-------- SELECTED EXTRACT

Reliv' International, Inc.
Q3 2008 Earnings Call Transcript

Published:

  • Operator:
    Good day ladies and gentlemen, and welcome to the Third Quarter 2008 Reliv International Earnings Conference Call. My name is [Francine] and I will be your coordinator for today. (Operator Instructions) Today we have with us Mr. Robert Montgomery, Chairman, President, and CEO, and Steve Albright, Chief Financial Officer. I would now like to turn the presentation over to your host for today's conference, Mr Robert Montgomery. Please proceed, sir.
  • Robert Montgomery:
    Hello everyone and welcome to Reliv International's Conference Call in which we will report on our results for the third quarter of 2008. I'll be joined on the call today by Steve Albright, Chief Financial Officer at Reliv. Before we begin Martin Burks will read our Safe Harbor statement.

----------------
-------- EXTRACTED INFORMATION

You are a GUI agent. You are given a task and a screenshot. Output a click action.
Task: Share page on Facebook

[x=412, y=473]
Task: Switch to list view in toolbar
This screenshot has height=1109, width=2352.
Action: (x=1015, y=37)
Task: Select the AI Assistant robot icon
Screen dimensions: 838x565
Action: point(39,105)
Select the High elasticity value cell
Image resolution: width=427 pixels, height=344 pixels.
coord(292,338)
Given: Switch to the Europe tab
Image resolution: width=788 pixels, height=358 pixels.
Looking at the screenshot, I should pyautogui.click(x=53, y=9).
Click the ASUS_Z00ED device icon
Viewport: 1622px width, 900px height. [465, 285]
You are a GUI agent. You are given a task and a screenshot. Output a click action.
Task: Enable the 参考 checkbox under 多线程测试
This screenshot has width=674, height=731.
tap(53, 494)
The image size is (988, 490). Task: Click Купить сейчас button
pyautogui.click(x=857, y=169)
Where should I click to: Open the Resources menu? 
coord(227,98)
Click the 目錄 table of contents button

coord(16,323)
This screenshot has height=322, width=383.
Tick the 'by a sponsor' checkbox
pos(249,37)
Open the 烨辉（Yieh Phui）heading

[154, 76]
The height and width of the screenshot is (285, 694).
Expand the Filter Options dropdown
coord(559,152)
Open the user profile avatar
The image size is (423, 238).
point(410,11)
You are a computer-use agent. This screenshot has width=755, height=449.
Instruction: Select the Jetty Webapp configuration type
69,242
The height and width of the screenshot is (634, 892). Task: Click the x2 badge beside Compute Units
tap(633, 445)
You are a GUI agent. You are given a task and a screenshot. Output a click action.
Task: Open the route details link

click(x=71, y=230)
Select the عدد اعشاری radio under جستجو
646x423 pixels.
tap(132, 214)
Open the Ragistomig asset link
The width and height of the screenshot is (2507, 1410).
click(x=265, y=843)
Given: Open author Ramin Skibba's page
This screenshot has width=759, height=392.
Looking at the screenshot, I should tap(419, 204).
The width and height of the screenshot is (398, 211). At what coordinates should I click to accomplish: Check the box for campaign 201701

----------------

**PARTS OF THE EXERCISE**
a – Answer these questions from the Reliv earnings call transcript:
(i) Which quarter and year do the call's results cover?
(ii) Who is Reliv's Chief Financial Officer?
(iii) Who reads the Safe Harbor statement?
b – Continue the Reliv earnings call transcript, starting right after its last sentence.

**ANSWERS PER TASK**
a –
(i) The third quarter of 2008
(ii) Steve Albright
(iii) Martin Burks

b –
  • Martin Burks:
    Thanks, Bob. Statements made in this conference call that are not historical facts are forward-looking statements as defined in the Private Securities Litigation Reform Act of 1995, and involve risks and uncertainties and are subject to change at any time. These forward-looking statements may include but are not limited to statements containing words such as may, should, could, would, expect, plan, anticipate, believe, estimate, predict, potential, continue, or similar expressions. Factors that can cause actual results to differ are identified in the public filings made by Reliv with the Securities and Exchange Commission. More information on factors that could affect Reliv's business and financial results are included in it's public filings made with the Securities and Exchange Commission, including it's annual report of Form 10-K and quarterly reports on Form 10-Q. Copies of which are available on the company's Web site www.reliv.com. With that said, I'll turn the call back over to Mr. Montgomery.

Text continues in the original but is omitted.